Dolce & Gabbana sizes extended to include 14 to 18
For more than three decades, Dolce & Gabbana’s namesake founders Domenico Dolce and Stefano Gabbana have proven their prowess in the fashion industry by flouting rules while creating romantic and extravagant clothes. The Italian duo is at it again, making its European luxury label one of the first to extend its women’s collection offerings up to size 18.
Starting with the pre-fall 2019 collection, which hit retail last month, and continuing with fall (which is arriving in stores now through September). Dolce & Gabbana is serving up ruffled dresses printed all over with lilies; black lace skirt suits trimmed with sparkly logo buttons; form-fitting leopard-print dresses; and other pieces made of fine materials such as silk cady, gold brocade, chiffon, jacquard and gray and black tweed. Unlike previous collections, which ranged only to a size 12, these looks will also be available in sizes 14 to 18. Each future collection will also offer styles in the extended size range.
Domenico Dolce said it was only natural to increase the range of sizes.
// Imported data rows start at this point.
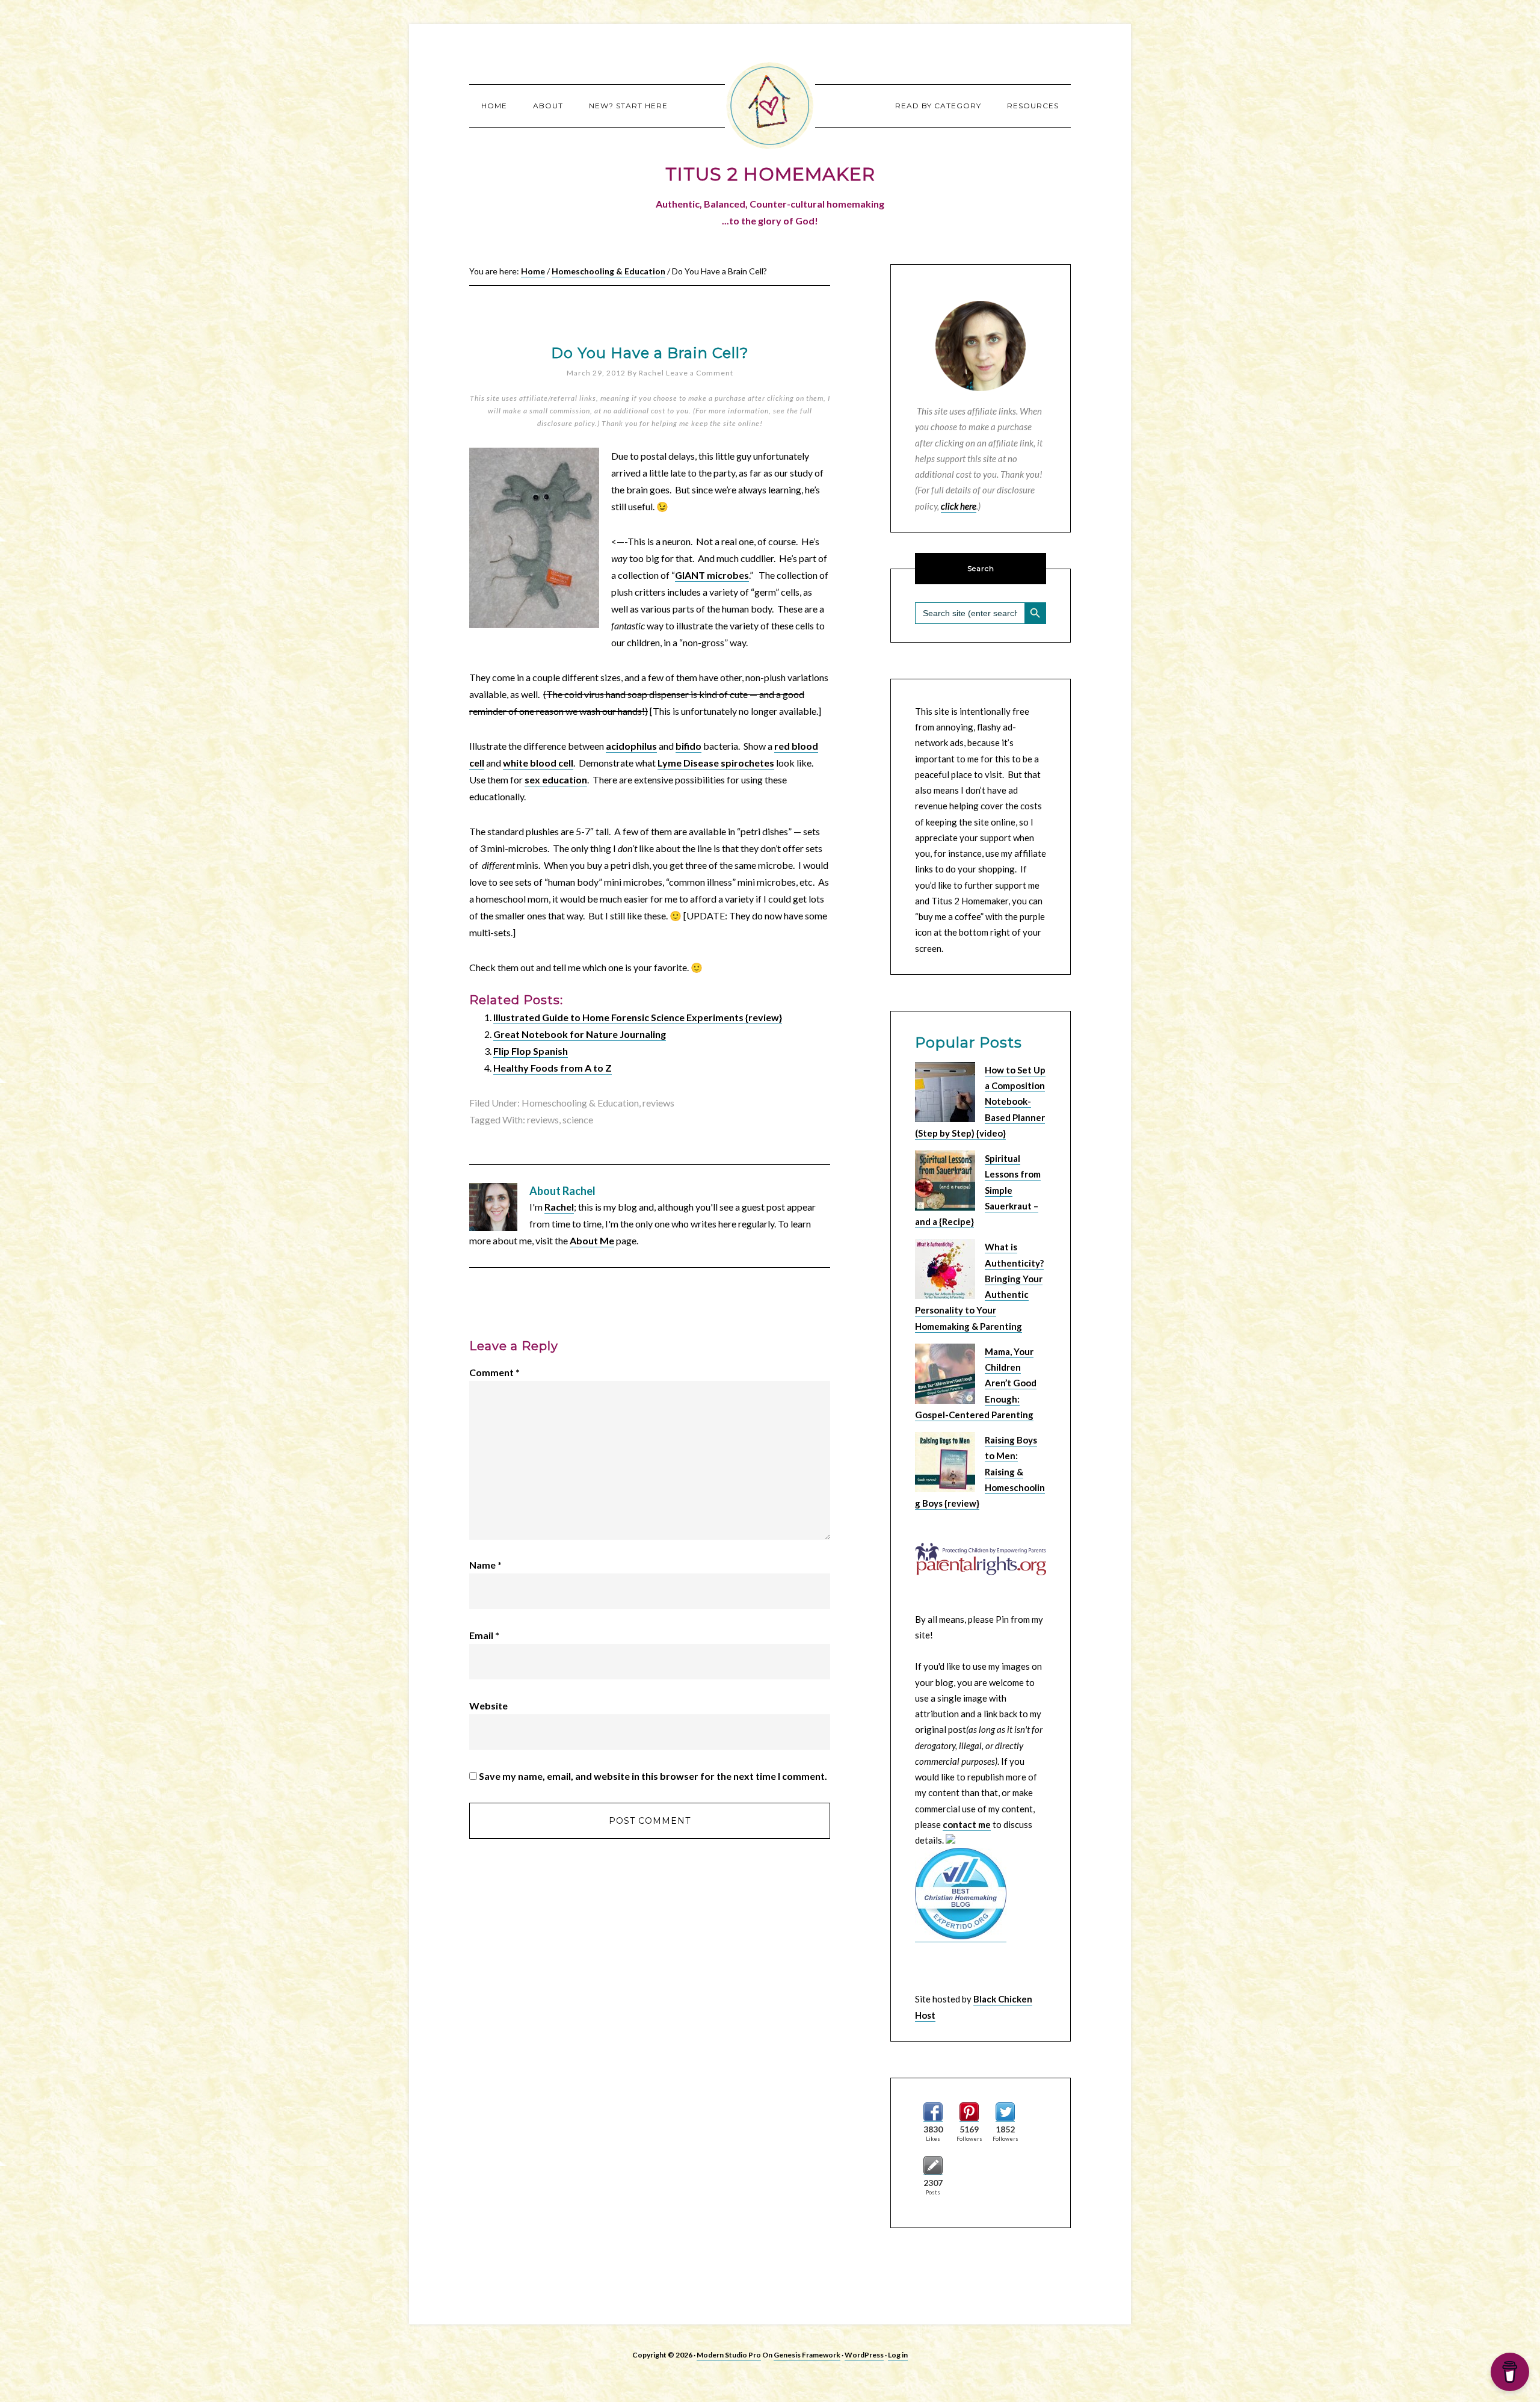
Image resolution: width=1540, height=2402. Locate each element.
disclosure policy (566, 423)
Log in (898, 2354)
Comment (494, 1372)
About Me (592, 1240)
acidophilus (631, 746)
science (577, 1119)
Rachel (559, 1206)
“We have always loved the female silhouette in every size and shape,” he wrote in an email. “Extending our clothing size range is a tribute to women, to feminine body shapes and to beauty in its entirety. Beauty is not a matter of size, it is not measured in centimeters; it is instead a state of mind, an attitude.”
The styles in the extended sizes are priced the same as the rest of Dolce & Gabbana’s women’s collection, which ranges from $395 to $5,795. The label is stocking the additional sizes in several of its U.S. boutiques, including Aspen, Beverly Hills, Chicago, San Francisco, Houston and New York. The plus-size styles are also sold in department stores Saks Fifth Avenue, Neiman Marcus and Nordstrom and will be available soon through e-commerce site 11 Honoré.
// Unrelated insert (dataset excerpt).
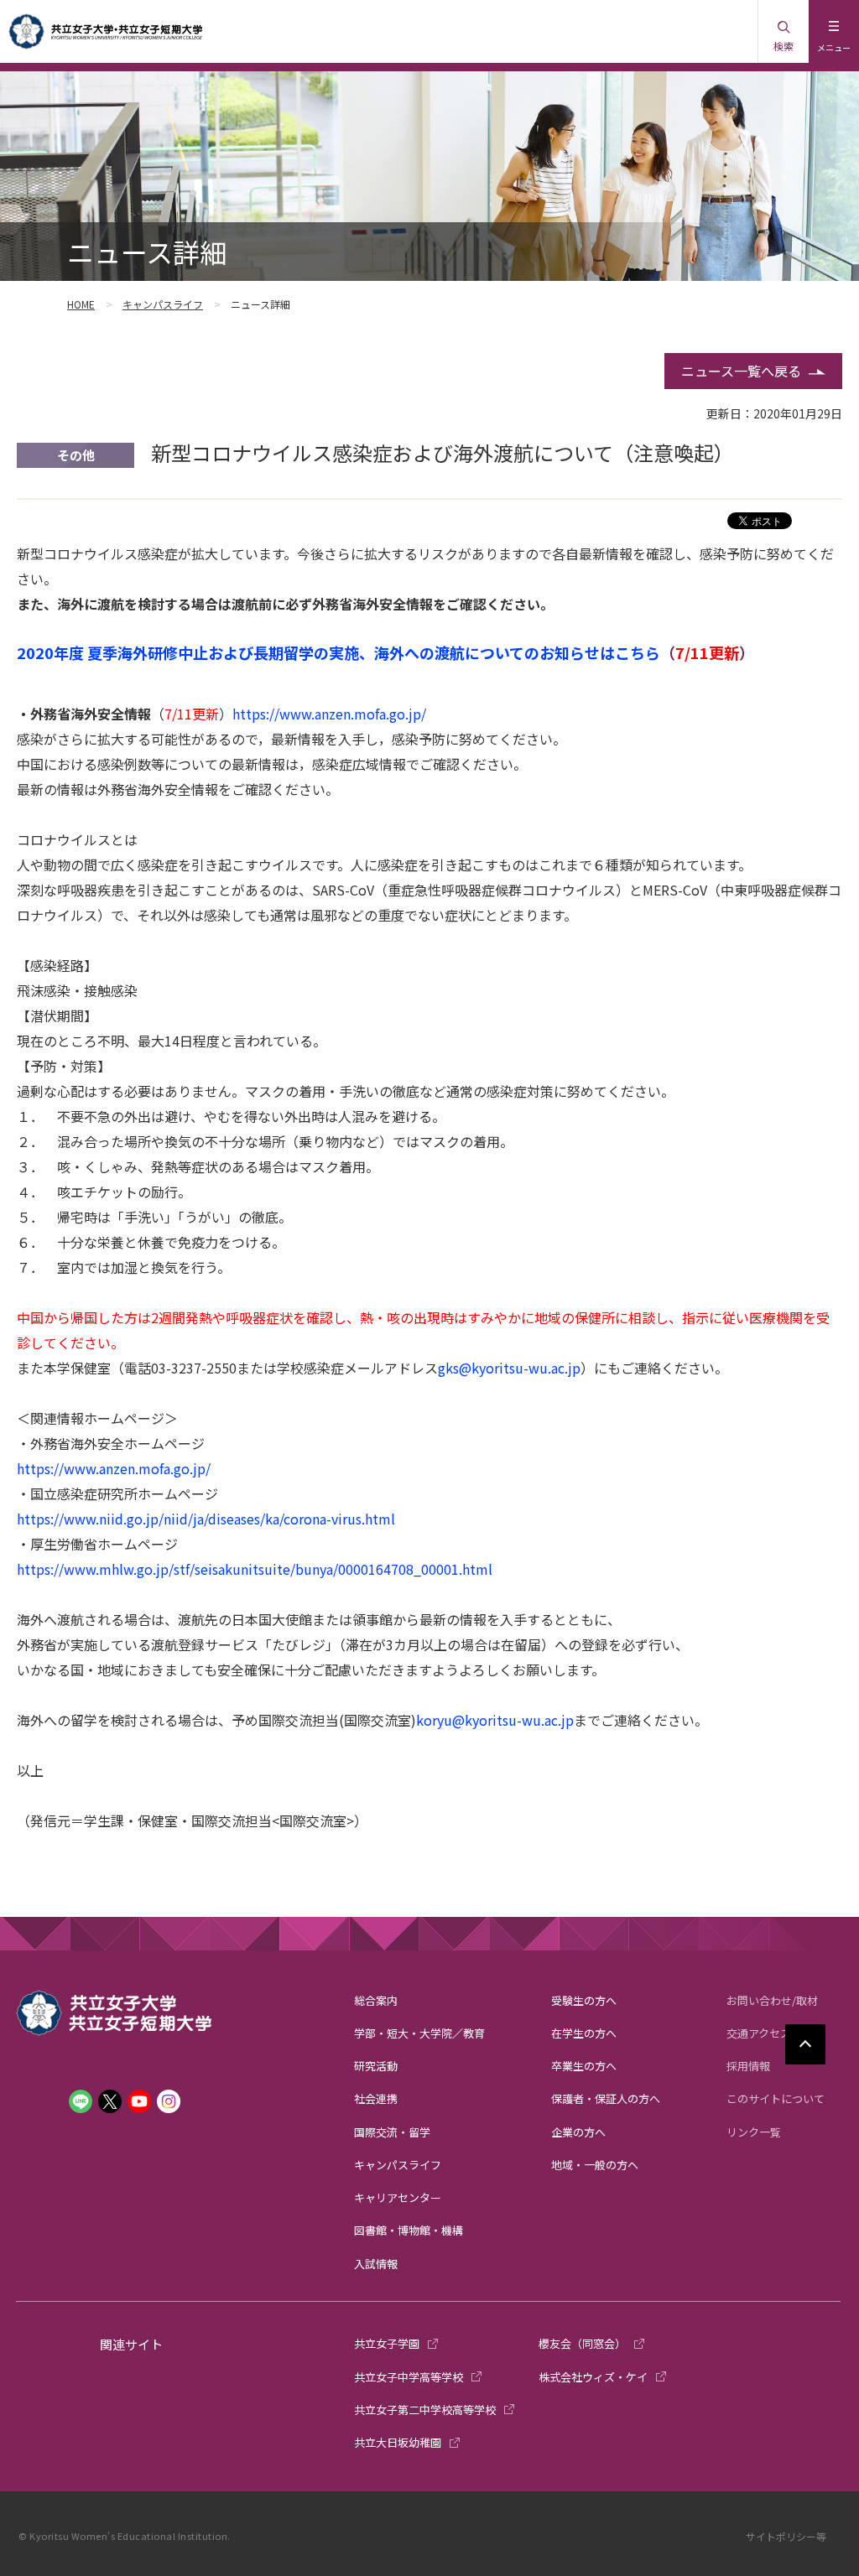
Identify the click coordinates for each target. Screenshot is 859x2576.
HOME (81, 304)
Gabbana, in the same email, said one goal is to make all their clients “feel at ease, sensual, elegant and special.”
The designers’ statements of support suggest a progression toward inclusivity. Last year, Gabbana stoked the ire of Selena Gomez’s fans with an insensitive comment about the actress’ appearance. In November, the brand cancelled a high-profile runway show in China after consumers objected to racist overtones in its promotional video that featured an Asian model attempting to eat Italian food with chopsticks.
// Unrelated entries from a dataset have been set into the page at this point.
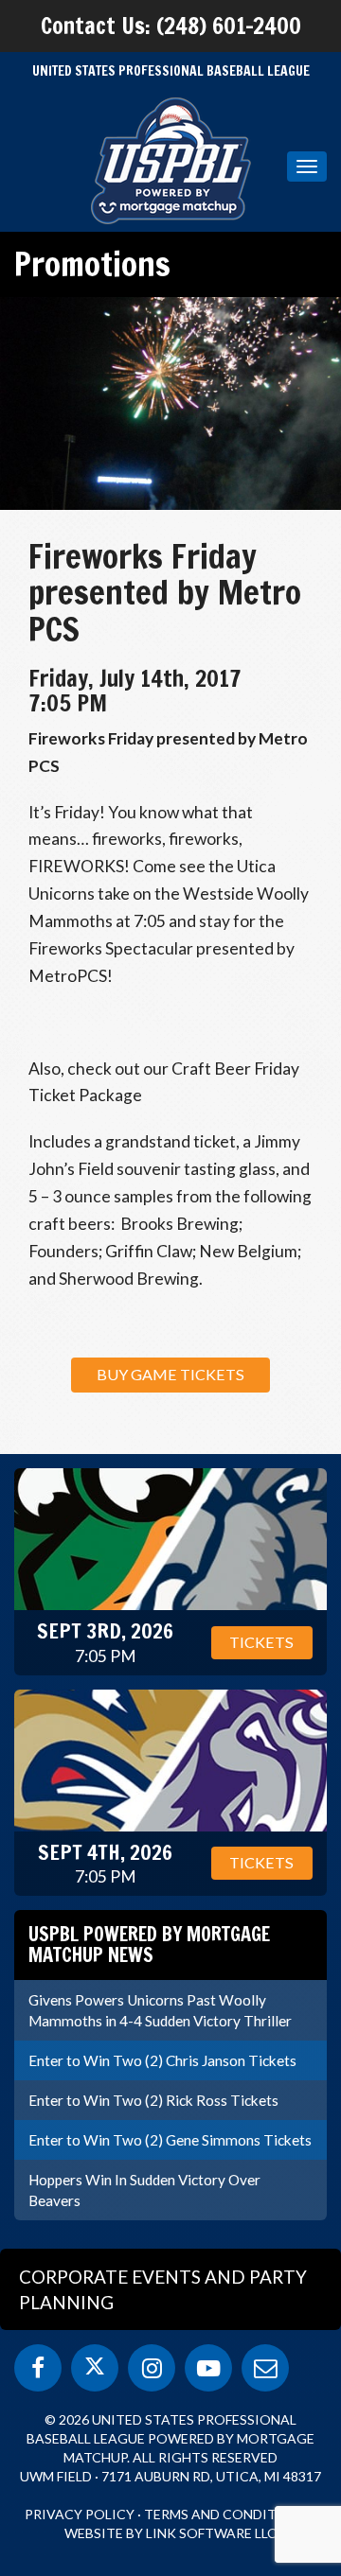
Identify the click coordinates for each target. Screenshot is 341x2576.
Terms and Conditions (227, 2514)
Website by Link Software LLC (170, 2533)
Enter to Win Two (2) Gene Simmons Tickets (170, 2139)
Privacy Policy (80, 2514)
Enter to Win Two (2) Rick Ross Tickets (153, 2100)
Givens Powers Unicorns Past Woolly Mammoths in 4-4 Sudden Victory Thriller (160, 2010)
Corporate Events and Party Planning (163, 2289)
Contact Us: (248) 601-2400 (171, 25)
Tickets (261, 1642)
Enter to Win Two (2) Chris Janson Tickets (162, 2060)
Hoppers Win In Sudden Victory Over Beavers (144, 2190)
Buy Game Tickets (170, 1374)
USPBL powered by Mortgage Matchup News (149, 1944)
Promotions (92, 264)
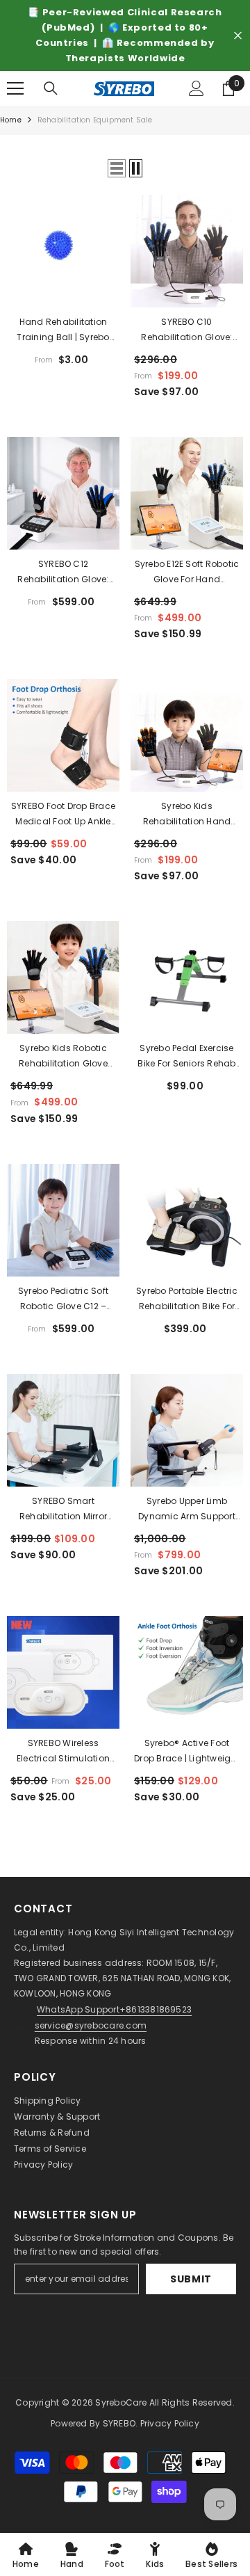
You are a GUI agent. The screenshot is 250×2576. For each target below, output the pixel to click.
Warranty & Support (57, 2116)
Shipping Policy (47, 2100)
In a subsequent video apologizing for the China controversy, Gabbana said, “We will never forget this experience and it will certainly never happen again. In fact we will work to do things better.”
Their effort with size extension continues the spirit of their first runway show, titled “Donna Vere” or “Real Woman.” “It was 1985!” Gabbana said. “We never looked at fashion and beauty standards.”
Ashley Graham, one of the fashion industry’s most successful plus-size models, appeared in Dolce & Gabbana’s spring-summer 2019 campaign after having walked in its runway shows.
“What we have always been interested in is bringing authentic, beautiful women on the catwalk, without conforming to any rule,” Gabbana wrote. “Our goal is to create beauty and design clothes that make women feel fascinating and unique, regardless of their size.”